■ **Task requirements**: Where the data below shows a picture, leave that picture out and copy the rest exactly.

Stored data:
◇ ◇ ◇ ◇ ◇ ◇ ◇

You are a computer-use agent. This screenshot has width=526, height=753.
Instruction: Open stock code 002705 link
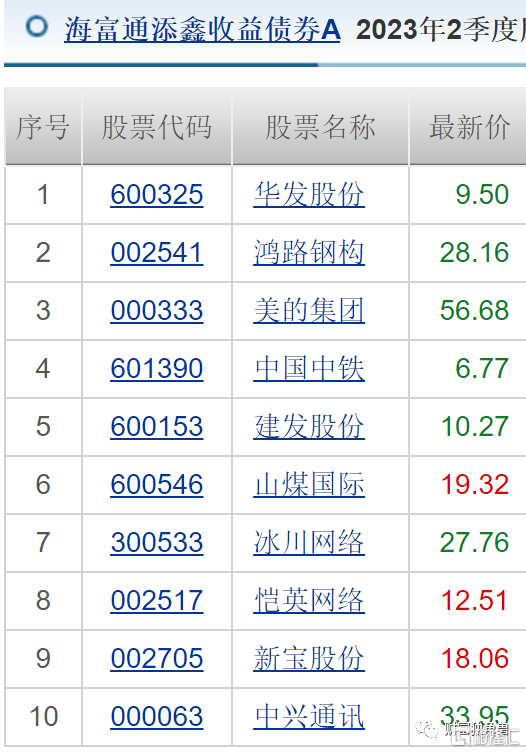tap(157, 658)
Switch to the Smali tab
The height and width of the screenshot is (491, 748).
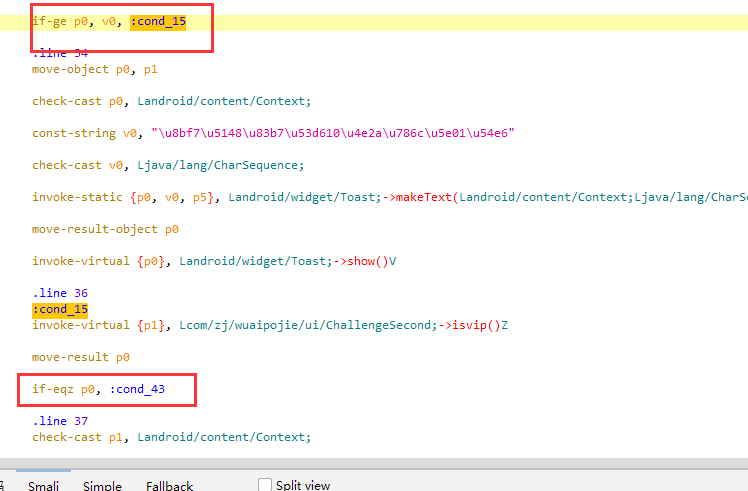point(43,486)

◇ ◇ ◇ ◇ ◇ ◇ ◇

■ **Completed exercise**:
You are a computer-use agent. This screenshot has width=526, height=753.
Instruction: Open stock code 002705 link
tap(157, 658)
Switch to the Smali tab
The height and width of the screenshot is (491, 748).
point(43,486)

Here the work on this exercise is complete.